TASK STATEMENT
Transcribe the data below line by line without any changes, and leave out the pictures.

# RECORDS SHOWN start

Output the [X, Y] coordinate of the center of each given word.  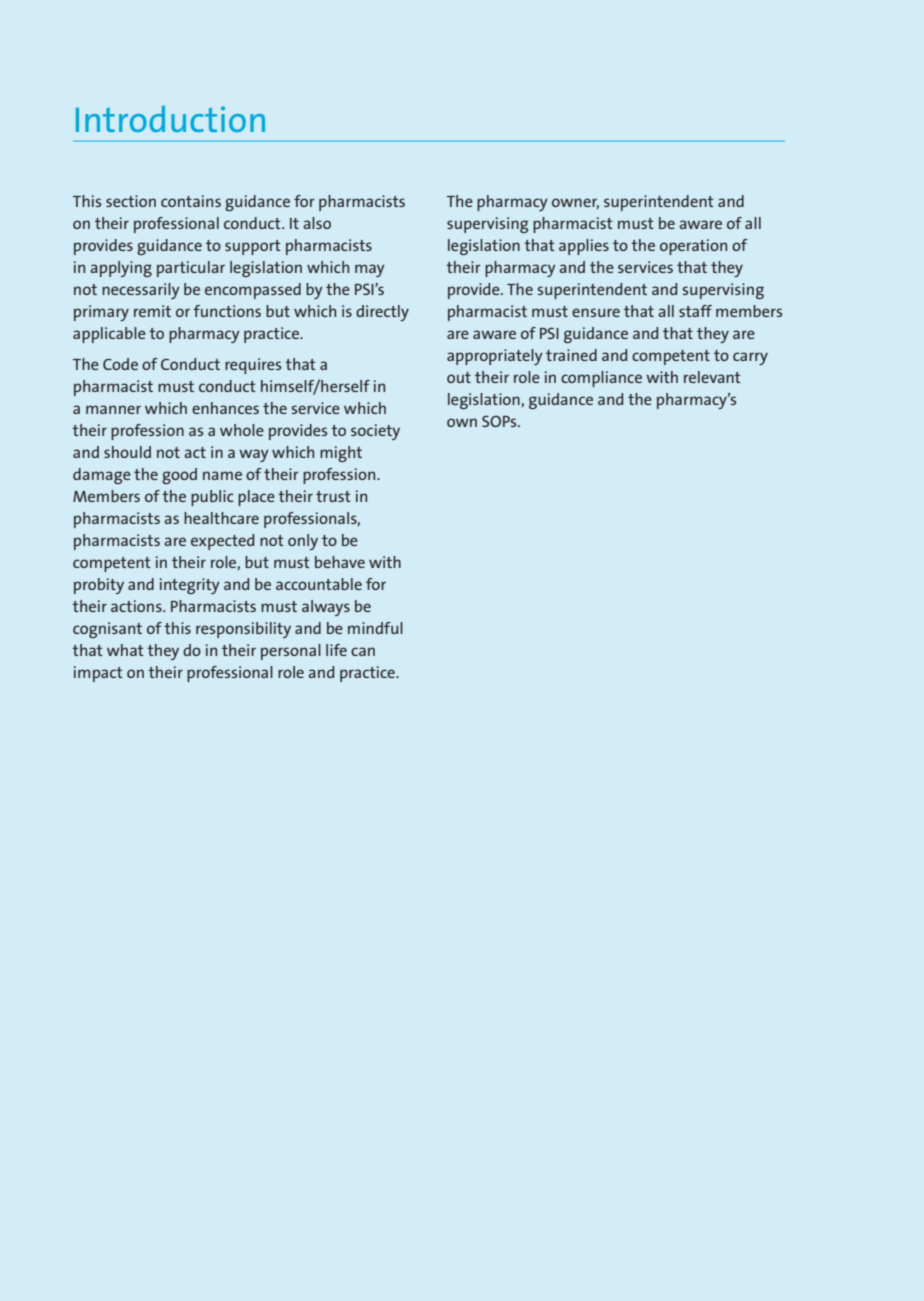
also [317, 223]
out [459, 377]
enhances [225, 408]
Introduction [170, 119]
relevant [712, 377]
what [125, 650]
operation [693, 247]
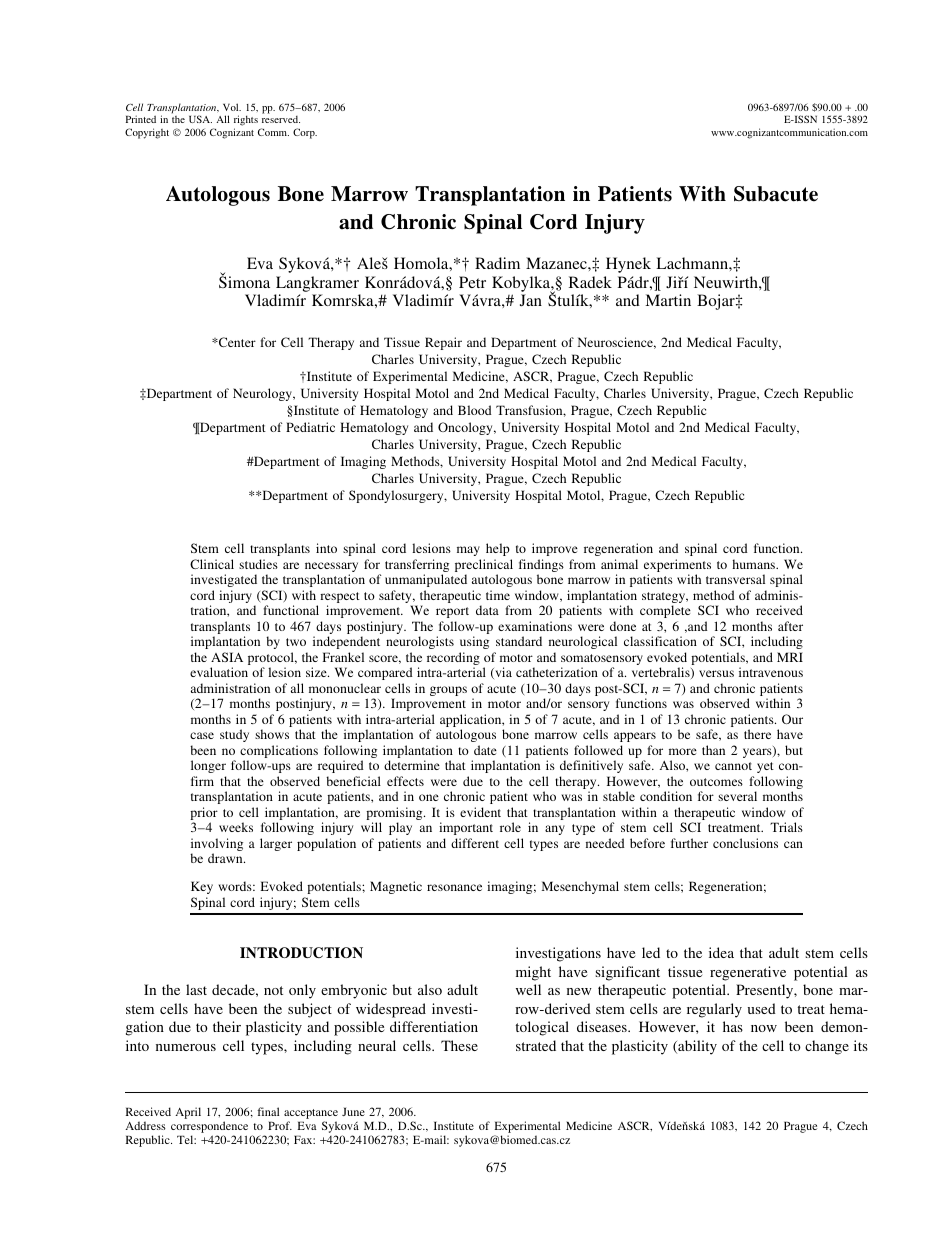 The image size is (952, 1233). I want to click on rights, so click(246, 122).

# RECORDS SHOWN end

FINISHED ANSWER
Output the [X, Y] coordinate of the center of each given word.  
also [317, 223]
out [459, 377]
enhances [225, 408]
Introduction [170, 119]
relevant [712, 377]
what [125, 650]
operation [693, 247]
 The image size is (952, 1233). I want to click on rights, so click(246, 122).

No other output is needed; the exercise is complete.